Method: We applied single cell RNA sequencing to fresh bone marrow mononuclear cell samples collecting from 7 healthy donors and 12 newly diagnosed MM patients utilizing 10x Chromium platform.

Results: Firstly, we segregated the patients by tumor cell infiltration at single cell resolution and found that Myc pathway was significantly enriched in patients with high tumor burden (HTB). Next, we performed clustering analysis to tumor cells and identified 13 tumor subpopulations in total. Surprisingly, the distribution pattern of tumor subpopulations presented similarity among HTB patients, whereas we did not find the uniform subpopulation composition among the patients with low (LTB) or medium tumor burden (MTB). Via the tumor subpopulation analysis, we clarified the divergence in biological characteristics of these 13 malignant subpopulations. We identified plasmablasts as displaying high expression of B-cell gene signatures (CD19, CD27, MS4A1 and CD79B) and relatively low expression of plasma cell gene signatures (SDC1 and BCMA). Additionally, we also noted that they showed high level of CD24, which has been validated to be the marker gene for MICs. We next examined proliferative capability and utilized the 70 high-risk gene model and 56 drug resistance-related gene model to further distinguish subpopulations with the most malignant gene expression features. Notably, we found that plasmablasts possessed characteristics of high proliferation, drug-resistance and high-risk gene profiling, indicating their role as the root of myeloma, namely MIC subpopulation. Gene enrichment analysis also implicated that Wnt pathway, Notch pathway, stem cell differentiation pathway and Hedgehog pathway were enriched in MIC subpopulation which were associated with the proliferation, migration and drug resistance of MM. Differentially expressed gene (DEG) analysis showed that common driver genes in myeloma, such as CCND2, ITGB7 and CD74, were upregulated in MIC subpopulation comparing with other subpopulations.

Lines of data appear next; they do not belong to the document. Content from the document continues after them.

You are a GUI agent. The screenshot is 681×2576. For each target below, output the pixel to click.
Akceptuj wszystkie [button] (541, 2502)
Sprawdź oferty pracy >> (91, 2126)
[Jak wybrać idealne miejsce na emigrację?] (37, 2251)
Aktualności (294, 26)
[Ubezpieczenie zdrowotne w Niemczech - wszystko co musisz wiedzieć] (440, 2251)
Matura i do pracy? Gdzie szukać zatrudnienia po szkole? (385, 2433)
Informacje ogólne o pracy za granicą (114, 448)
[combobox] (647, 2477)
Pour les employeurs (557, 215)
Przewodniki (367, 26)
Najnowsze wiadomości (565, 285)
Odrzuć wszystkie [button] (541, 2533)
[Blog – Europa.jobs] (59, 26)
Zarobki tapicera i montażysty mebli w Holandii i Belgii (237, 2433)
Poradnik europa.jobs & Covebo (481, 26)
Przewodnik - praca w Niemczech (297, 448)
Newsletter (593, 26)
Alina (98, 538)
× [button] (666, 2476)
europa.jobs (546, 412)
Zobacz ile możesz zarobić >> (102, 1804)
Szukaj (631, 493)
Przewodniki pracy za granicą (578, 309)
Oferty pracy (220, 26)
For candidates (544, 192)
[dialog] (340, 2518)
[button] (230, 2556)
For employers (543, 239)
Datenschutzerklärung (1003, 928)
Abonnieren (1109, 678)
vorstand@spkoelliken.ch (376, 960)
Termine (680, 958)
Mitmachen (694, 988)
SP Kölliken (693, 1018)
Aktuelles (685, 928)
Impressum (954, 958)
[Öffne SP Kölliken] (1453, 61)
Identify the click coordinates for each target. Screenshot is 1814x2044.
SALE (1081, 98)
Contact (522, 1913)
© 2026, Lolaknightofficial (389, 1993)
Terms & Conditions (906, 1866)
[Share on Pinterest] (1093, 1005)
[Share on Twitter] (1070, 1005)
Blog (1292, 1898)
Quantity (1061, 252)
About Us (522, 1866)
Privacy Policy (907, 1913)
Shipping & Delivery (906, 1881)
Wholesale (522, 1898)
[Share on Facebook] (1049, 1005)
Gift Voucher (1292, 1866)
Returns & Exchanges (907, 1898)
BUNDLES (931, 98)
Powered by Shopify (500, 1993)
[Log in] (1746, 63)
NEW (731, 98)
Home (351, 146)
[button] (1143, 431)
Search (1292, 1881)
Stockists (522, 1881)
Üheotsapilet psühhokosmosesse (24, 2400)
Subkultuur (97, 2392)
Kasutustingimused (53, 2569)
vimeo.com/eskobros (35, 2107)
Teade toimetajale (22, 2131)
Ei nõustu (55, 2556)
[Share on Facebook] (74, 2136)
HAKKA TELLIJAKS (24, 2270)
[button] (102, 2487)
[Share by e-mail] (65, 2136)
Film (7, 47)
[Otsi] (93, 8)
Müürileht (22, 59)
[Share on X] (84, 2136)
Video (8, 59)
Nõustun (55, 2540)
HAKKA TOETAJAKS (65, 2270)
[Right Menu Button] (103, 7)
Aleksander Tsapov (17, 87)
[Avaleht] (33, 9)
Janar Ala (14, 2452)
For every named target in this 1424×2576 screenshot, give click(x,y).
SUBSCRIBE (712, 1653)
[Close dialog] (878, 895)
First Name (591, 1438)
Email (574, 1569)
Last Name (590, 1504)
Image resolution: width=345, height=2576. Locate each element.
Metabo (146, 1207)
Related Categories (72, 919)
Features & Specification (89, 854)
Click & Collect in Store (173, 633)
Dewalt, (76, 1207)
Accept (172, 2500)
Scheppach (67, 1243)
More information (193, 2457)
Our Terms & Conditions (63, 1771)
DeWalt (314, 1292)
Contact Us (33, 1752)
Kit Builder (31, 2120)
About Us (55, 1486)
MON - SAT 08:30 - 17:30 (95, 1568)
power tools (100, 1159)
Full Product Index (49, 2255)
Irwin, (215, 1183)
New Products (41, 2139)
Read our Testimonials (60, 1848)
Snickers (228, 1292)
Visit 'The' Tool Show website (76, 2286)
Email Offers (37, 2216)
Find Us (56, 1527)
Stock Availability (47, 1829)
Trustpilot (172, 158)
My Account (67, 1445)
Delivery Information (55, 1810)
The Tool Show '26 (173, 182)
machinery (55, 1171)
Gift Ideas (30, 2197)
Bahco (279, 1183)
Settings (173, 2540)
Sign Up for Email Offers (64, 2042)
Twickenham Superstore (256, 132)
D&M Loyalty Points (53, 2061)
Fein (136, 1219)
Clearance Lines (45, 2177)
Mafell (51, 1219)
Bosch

Conclusion: Our work presents an integral profiling for tumor cells in myeloma at single cell resolution. We uncovered divergence in the distribution of malignant subclusters across patients and distinct heterogeneity in gene expression across malignant subclusters as well. Plasmablasts expressing high level of CD24, CD27 and dim CD138 presented as the MICs with characteristics of higher proliferation, drug-resistance and high-risk gene profiling.

Disclosures

No relevant conflicts of interest to declare.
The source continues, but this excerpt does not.